Haven't been on forum for a long time just looking for recommendations for a decent body-shop in the Glasgow area that doesn't charge an absolute fortune.

cheers :thumb:


----------



## Kerr (Mar 27, 2012)

Protek are in Bathgate. 

A member on here still works there I'm sure. 

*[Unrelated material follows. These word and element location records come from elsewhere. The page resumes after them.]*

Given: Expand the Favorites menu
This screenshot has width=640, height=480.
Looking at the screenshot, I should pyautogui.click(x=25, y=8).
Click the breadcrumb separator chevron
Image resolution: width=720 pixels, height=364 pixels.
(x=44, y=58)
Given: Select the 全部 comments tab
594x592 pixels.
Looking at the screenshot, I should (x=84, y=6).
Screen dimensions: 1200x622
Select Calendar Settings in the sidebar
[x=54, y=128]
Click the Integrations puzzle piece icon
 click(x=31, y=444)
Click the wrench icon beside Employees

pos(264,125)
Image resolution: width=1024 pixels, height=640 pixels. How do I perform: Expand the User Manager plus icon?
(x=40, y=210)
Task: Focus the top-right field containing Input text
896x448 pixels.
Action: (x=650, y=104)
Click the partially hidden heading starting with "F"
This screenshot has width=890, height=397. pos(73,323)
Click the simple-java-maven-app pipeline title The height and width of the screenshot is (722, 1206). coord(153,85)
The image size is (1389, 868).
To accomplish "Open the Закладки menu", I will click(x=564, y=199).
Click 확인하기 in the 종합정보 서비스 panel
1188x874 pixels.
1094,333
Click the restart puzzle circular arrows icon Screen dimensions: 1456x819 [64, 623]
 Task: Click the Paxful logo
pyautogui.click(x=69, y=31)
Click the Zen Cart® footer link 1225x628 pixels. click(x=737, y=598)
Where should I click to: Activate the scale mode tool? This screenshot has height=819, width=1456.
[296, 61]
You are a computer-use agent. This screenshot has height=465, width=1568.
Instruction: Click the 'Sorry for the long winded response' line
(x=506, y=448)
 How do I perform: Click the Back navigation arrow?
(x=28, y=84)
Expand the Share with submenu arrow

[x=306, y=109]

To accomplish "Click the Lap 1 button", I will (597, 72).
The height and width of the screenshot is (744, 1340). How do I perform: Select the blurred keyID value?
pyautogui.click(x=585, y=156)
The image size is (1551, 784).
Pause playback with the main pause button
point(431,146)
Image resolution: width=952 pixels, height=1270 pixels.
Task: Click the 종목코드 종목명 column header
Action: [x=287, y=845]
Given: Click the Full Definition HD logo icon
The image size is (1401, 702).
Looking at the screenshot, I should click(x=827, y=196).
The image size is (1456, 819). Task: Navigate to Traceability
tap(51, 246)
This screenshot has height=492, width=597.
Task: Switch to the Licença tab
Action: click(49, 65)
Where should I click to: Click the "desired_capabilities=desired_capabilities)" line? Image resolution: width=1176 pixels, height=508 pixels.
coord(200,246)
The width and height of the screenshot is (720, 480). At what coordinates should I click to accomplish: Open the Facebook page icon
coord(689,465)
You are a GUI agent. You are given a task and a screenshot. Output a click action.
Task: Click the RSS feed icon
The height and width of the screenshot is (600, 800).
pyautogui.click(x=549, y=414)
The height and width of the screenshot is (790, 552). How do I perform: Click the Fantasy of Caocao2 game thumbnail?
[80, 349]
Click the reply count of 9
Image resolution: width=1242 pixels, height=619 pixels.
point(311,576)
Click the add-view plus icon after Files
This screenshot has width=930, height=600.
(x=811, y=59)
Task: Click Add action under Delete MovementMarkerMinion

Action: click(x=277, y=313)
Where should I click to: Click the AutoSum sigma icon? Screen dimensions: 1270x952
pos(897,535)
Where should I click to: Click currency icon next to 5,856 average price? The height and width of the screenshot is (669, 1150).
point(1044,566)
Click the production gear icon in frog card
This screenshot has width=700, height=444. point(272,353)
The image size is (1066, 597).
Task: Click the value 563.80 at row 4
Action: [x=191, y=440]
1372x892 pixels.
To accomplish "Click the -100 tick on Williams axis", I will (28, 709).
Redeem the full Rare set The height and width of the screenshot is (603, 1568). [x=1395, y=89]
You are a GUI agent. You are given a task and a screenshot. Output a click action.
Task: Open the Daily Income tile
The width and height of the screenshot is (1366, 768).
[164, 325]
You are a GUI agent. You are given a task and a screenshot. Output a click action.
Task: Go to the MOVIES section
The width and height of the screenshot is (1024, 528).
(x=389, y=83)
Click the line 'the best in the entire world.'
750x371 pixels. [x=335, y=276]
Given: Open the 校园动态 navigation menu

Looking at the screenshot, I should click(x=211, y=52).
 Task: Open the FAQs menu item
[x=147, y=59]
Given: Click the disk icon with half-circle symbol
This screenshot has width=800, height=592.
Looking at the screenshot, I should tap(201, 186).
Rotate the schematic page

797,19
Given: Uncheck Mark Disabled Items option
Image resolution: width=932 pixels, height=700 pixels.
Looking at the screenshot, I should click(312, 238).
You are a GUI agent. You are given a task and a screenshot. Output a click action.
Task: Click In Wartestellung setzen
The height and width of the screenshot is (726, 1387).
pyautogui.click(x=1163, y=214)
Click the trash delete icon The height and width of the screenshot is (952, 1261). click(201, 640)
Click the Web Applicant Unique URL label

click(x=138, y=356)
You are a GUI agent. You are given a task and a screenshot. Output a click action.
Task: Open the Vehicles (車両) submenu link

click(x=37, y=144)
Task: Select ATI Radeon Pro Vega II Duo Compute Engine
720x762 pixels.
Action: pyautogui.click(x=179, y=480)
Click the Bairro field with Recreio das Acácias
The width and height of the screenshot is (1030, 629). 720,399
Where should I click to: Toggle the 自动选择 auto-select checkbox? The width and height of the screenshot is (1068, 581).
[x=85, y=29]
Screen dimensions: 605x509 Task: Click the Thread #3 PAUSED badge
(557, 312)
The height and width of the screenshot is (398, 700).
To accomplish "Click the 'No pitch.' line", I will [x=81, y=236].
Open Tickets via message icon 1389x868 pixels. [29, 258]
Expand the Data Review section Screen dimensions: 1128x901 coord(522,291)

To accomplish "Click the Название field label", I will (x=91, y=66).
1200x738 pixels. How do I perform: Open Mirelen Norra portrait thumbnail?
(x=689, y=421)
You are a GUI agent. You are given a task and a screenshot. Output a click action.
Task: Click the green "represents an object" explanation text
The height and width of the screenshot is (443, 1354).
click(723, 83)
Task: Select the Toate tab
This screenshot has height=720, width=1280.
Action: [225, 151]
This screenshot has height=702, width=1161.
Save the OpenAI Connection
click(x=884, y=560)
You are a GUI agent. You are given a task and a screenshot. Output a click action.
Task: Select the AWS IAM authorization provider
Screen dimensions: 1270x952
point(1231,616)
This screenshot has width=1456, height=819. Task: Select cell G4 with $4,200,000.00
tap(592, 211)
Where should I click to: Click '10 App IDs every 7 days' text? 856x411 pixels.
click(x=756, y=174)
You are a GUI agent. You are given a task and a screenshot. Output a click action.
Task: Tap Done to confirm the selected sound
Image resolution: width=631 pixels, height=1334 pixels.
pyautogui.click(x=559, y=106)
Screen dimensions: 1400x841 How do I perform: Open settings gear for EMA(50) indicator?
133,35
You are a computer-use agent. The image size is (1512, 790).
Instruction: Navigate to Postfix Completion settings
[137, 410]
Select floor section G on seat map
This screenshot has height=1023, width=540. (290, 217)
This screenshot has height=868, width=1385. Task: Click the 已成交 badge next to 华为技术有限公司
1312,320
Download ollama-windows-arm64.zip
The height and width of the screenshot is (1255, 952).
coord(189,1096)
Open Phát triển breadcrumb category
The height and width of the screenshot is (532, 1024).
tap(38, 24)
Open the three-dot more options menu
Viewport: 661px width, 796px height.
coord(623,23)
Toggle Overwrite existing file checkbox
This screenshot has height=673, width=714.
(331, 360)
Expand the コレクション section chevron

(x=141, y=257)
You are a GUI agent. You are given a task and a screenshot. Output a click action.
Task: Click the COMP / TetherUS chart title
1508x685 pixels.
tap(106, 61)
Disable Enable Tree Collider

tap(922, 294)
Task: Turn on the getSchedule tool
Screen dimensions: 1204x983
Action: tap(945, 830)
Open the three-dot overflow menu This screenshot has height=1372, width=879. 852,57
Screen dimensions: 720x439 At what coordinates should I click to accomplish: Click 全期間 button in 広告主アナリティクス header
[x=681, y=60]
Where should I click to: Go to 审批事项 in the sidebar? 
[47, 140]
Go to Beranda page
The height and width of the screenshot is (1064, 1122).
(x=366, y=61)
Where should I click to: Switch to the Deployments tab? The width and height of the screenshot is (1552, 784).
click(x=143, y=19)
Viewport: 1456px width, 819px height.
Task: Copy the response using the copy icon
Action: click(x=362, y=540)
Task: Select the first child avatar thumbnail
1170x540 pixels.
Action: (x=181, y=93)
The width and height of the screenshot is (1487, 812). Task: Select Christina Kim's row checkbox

They did work for me a while ago and it was done to a good standard.


----------



## Gedo (Apr 5, 2017)

I'd recommend FozSports. Not in Glasgow but not too far away 

Sent from my iPad using Tapatalk


----------



## keithm (Jan 2, 2009)

Jimmy Linton in south street Glasgow, opposite the first bus depot, did a repair on the sisters Valencia orange bumper scuff, £80


----------



## pdrpaul (Aug 6, 2013)

hi mate by what i have seen touch ups in glasgow seems pretty good and very reasonable too. if cost aint too much of a issue pro tek in chapelhall are good just outside glasgow.


----------



## pdrpaul (Aug 6, 2013)

touch ups are on facebook too to give you an idea of their work. considering putting mine in there soon myself.


----------



## charlie. (May 11, 2006)

I'd recommend Touchups too - my 7 series is going in next week for a few bits, I as well as friends/neighbours have used William for a few years - from full resprays to freshening up a front end etc, work has always been faultless.

He's not to far from the Garngad - just off Aitkenhead Road at the big car wash/valet place, he's very reasonable too - I live in Chapelhall and travel to Polmadie bypassing Pro Tek as I'm of the opinion Touchups are just as good.

He usually gives rough estimates via messenger if you send photos of any damage.

https://facebook.com/touchupsglasgow

Touch-Ups
Hamilton St, Glasgow G42 0PL
0141 423 4441
https://goo.gl/maps/ewuCGDh8R7k


----------



## del19_82 (Dec 4, 2014)

RM Bodywork in EK, Rab will look after you. Done work for myself and loads of my friends and it's always been mint.


----------